I have the HF mobile bases for most of my tools. (where you have to make your own stretchers)

I bought one of these the last time Rockler had them on sale, and now I wish I could switch over all my HF bases.

The cam lever wheel lock is so much better than having to bend down every time with the HF bases.

$60 is a bit much, but these are definitely worth the $35.


----------



## DIYaholic

I agree, full price…. No Deal!
On Sale, I'll take two!!!

I have both the HF & Port-A-Mate.
HF for seldom moved machines….
Port-A-Mate for frequently moved machines….
Works for me!!!


----------



## Rayne

Thanks for pointing this out. I may get this for my workbench. What's the increase in height from using this? 1/2", 3/4", 1"?


----------



## NormG

I have HF, no ussues


----------



## Rayne

I'm going to give it a shot. I'm not entirely sure if this will work the way I want it to, but I really want my workbench mobile when I need it to be. I'm also going to pick up the extension kit as this one is just a bit out of reach.


----------



## NickyP

I also picked one of these up from Rockler for $35 beans free shipping.
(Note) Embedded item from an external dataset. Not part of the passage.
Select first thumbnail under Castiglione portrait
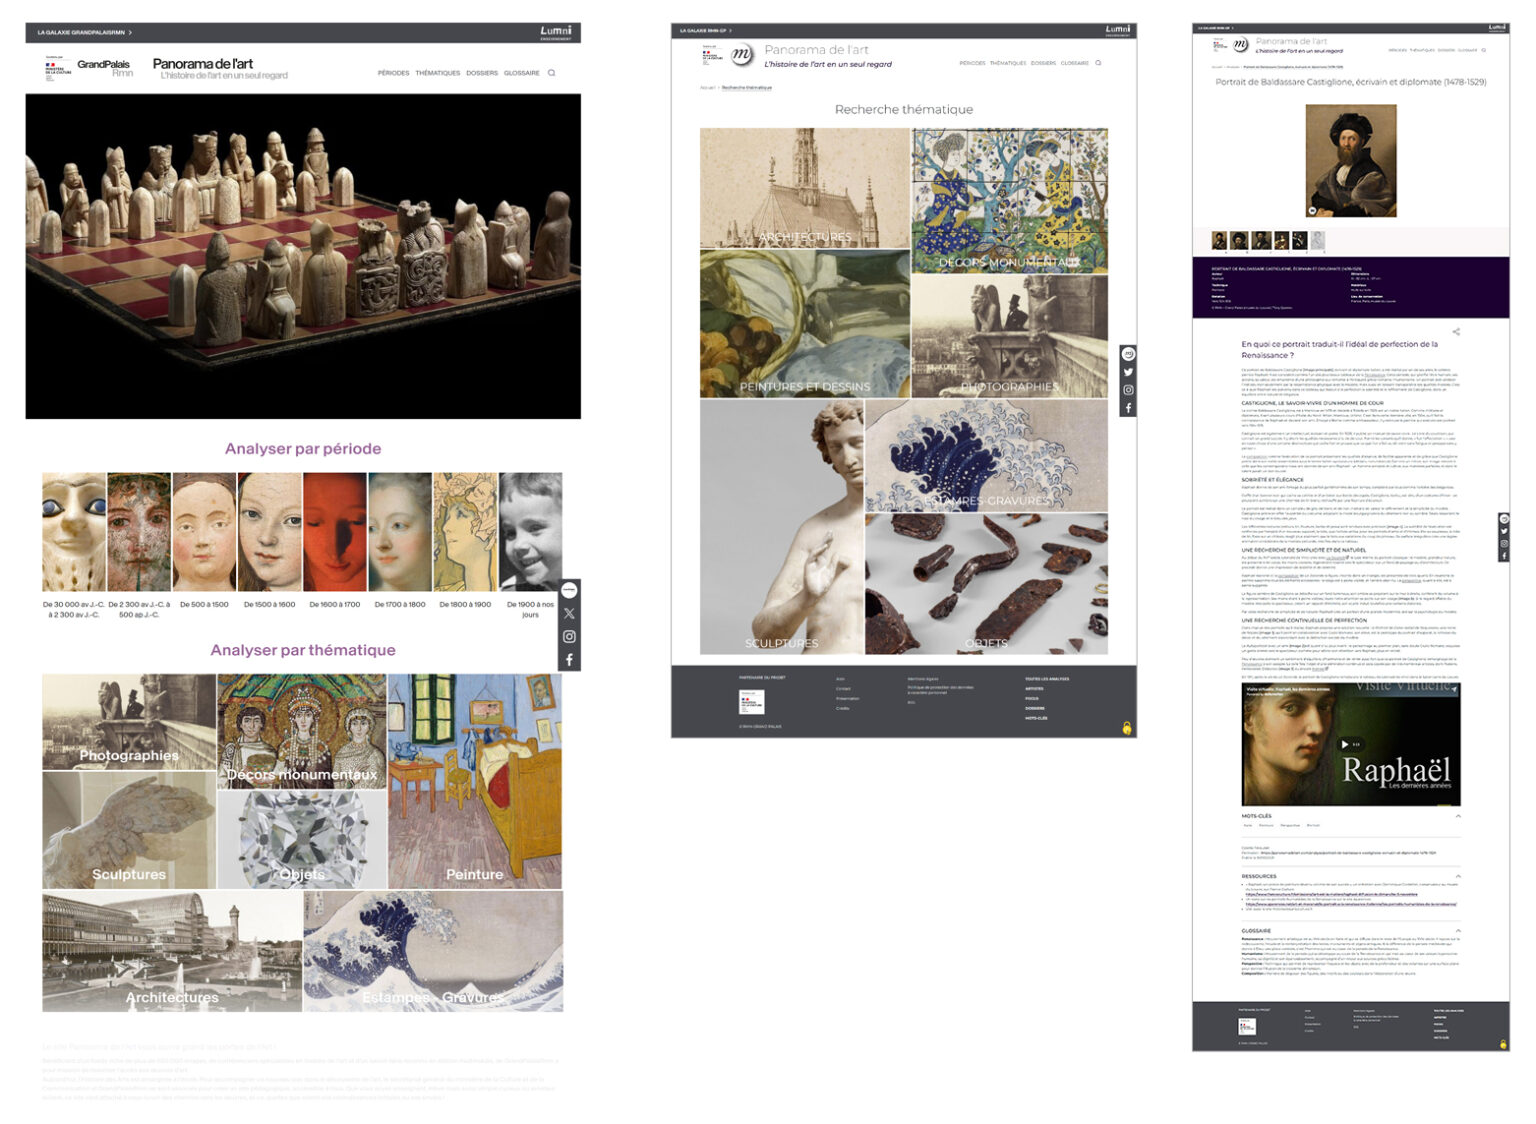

Bought it just because as you can't go wrong for the price. Will be using it on a project I'll be posting soon. Such a deal!


----------



## NickyP

Rayne . . . it adds 3/4" to the height.


----------



## Rayne

I just installed the mobile base and am loving the mobility, but getting it to raise is quite difficult. Is there supposed to be grease / oil underneath the lever? If so, what kind is usually used for that? The height is absolutely perfect with it being just a hair over 1/16" separation with the TS being higher.


----------



## DocPaul

I have a HF base for my bandsaw. It's great if you never move the machine! I will not buy one again and probably will make my own from now on. I have not ruled out the Rockler base on sale though.


----------